Every command writes a machine-readable JSON artifact under results/rtx4080/. The HTML report only renders sections for artifacts that actually exist on disk.

Project layout

llm-gpu-lab/
├── src/llm_gpu_lab/        # Python package (CLI, models, train, eval, …)
├── configs/                # YAML configs for pretrain / sft / eval / export
├── scripts/                # Shell helpers (setup_env, setup_llamacpp, smoke)
├── examples/prompts/       # eval prompts (jsonl) + generation prompts (txt)
├── docs/                   # quickstart, design, troubleshooting, licenses, …
├── tests/                  # pytest suite (CPU-friendly, GPU tests auto-skip)
├── results/rtx4080/        # committed JSON / HTML artifacts from real runs
├── pyproject.toml          # Python project metadata + ruff + pytest config
├── Makefile                # `make smoke`, `make test`, `make lint`, …
└── .github/workflows/ci.yml# CPU-only CI (lint + tests + audit)

License

Apache-2.0 — see LICENSE. The licence choice and the licences of major dependencies are explained in docs/licenses.md.

Troubleshooting

Start with docs/troubleshooting.md.
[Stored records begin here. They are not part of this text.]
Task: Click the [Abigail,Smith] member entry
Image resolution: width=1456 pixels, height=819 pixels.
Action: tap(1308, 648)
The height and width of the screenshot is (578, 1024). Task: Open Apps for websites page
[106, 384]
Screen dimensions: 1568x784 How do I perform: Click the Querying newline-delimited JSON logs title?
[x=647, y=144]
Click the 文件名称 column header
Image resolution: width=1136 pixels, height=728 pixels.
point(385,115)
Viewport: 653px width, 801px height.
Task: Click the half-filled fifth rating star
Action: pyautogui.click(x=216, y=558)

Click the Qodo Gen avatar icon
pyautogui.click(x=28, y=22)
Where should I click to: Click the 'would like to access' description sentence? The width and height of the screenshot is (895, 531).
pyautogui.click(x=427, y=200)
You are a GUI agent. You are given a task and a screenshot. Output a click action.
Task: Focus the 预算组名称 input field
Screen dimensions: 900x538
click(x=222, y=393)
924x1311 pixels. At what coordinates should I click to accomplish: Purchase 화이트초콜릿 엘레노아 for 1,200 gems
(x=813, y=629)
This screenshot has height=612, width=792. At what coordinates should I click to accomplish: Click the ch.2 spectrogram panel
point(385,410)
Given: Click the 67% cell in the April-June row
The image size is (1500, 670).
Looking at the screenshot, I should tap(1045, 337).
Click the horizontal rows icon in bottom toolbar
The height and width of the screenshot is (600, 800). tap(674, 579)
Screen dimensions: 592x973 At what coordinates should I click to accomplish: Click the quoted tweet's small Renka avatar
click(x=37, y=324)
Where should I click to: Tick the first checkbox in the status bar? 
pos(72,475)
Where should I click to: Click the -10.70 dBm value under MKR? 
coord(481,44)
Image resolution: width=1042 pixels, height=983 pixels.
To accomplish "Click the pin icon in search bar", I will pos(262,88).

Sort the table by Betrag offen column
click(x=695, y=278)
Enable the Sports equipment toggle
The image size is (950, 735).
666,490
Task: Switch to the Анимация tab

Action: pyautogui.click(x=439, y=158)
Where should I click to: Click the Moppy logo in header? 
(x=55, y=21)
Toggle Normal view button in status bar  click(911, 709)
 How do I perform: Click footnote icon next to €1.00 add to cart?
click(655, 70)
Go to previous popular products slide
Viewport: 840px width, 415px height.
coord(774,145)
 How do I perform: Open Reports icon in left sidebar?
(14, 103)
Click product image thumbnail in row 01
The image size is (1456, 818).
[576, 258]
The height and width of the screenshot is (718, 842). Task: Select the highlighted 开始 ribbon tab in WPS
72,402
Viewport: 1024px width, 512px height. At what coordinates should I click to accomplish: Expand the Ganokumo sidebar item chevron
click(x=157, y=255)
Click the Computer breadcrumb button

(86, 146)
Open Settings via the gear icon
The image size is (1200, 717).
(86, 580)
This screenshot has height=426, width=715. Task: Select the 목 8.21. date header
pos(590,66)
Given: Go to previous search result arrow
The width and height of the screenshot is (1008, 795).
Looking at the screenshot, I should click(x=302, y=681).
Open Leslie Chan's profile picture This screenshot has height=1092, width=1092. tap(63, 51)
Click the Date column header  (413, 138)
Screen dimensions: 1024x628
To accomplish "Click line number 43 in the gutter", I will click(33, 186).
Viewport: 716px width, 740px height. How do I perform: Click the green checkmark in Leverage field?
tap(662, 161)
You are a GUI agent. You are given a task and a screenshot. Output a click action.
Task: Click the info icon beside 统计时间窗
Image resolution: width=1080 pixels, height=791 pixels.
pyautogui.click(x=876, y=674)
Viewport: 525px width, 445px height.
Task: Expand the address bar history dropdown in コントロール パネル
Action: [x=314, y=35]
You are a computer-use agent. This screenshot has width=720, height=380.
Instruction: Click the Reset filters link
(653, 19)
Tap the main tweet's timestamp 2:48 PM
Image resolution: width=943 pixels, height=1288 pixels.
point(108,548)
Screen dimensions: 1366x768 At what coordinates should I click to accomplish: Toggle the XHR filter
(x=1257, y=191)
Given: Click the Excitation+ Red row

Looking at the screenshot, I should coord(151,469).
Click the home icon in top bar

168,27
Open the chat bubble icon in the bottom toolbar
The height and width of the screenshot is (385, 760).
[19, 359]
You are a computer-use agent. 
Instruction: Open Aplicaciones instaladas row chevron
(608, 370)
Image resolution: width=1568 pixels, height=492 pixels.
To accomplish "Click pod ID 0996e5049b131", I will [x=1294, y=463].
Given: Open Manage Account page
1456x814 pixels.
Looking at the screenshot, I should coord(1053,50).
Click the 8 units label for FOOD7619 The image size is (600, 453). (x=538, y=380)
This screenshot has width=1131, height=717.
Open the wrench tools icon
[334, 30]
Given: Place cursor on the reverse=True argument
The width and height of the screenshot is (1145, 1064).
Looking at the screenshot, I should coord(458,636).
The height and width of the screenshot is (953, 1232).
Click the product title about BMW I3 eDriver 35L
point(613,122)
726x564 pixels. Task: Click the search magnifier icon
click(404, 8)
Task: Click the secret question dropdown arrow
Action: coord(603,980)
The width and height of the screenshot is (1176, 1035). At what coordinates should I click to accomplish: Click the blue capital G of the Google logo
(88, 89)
It covers the issues we actually hit while building this repo: CUDA not available, bitsandbytes import errors, OOM during QLoRA, HF rate limits, llama.cpp build failures, GGUF conversion edge cases, Windows

  • Unicode console issues, and more.

Roadmap

See docs/roadmap.md — that is also the only file where TODO / FIXME are allowed (enforced by scripts/audit_placeholders.sh).

Contributing

CONTRIBUTING.md. Short version:

  • make lint, make test, make audit must pass.
  • Numbers in docs must come from a JSON in results/<gpu>/. No fake benchmark numbers.
  • Public datasets / models only, with licences documented.